Activity: After locating the line that contains "Privacy Policy (28, 2394)" in the records below, write out exactly that line and each line after it through the one that contains "WhiteHouse.gov (30, 2442)", and nothing else.

(Beginning of Entries shown)

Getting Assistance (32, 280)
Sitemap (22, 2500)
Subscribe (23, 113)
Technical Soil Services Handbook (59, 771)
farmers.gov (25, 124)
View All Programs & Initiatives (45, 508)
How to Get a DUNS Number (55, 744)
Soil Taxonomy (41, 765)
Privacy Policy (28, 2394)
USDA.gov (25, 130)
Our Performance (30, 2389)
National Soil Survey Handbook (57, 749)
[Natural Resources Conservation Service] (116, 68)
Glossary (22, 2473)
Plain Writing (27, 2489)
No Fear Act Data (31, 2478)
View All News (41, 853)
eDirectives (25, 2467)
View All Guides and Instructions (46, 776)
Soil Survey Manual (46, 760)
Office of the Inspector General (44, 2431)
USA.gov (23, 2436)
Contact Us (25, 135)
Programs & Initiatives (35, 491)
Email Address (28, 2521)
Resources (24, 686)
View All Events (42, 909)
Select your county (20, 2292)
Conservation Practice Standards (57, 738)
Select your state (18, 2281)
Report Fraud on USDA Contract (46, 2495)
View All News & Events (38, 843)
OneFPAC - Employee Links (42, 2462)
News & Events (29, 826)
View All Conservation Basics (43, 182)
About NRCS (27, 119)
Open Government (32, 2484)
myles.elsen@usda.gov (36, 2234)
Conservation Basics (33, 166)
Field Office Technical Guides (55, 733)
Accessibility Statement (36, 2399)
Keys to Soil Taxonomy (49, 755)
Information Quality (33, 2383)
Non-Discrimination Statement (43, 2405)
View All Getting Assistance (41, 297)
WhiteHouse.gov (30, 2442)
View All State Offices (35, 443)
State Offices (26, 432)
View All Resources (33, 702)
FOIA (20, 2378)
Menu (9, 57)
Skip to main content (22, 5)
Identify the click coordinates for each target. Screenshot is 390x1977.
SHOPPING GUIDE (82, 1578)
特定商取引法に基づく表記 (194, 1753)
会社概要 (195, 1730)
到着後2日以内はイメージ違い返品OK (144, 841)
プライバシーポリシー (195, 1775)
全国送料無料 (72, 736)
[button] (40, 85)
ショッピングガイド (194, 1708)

(End of Entries shown)

Answer for the task:
Privacy Policy (28, 2394)
USDA.gov (25, 130)
Our Performance (30, 2389)
National Soil Survey Handbook (57, 749)
[Natural Resources Conservation Service] (116, 68)
Glossary (22, 2473)
Plain Writing (27, 2489)
No Fear Act Data (31, 2478)
View All News (41, 853)
eDirectives (25, 2467)
View All Guides and Instructions (46, 776)
Soil Survey Manual (46, 760)
Office of the Inspector General (44, 2431)
USA.gov (23, 2436)
Contact Us (25, 135)
Programs & Initiatives (35, 491)
Email Address (28, 2521)
Resources (24, 686)
View All Events (42, 909)
Select your county (20, 2292)
Conservation Practice Standards (57, 738)
Select your state (18, 2281)
Report Fraud on USDA Contract (46, 2495)
View All News & Events (38, 843)
OneFPAC - Employee Links (42, 2462)
News & Events (29, 826)
View All Conservation Basics (43, 182)
About NRCS (27, 119)
Open Government (32, 2484)
myles.elsen@usda.gov (36, 2234)
Conservation Basics (33, 166)
Field Office Technical Guides (55, 733)
Accessibility Statement (36, 2399)
Keys to Soil Taxonomy (49, 755)
Information Quality (33, 2383)
Non-Discrimination Statement (43, 2405)
View All Getting Assistance (41, 297)
WhiteHouse.gov (30, 2442)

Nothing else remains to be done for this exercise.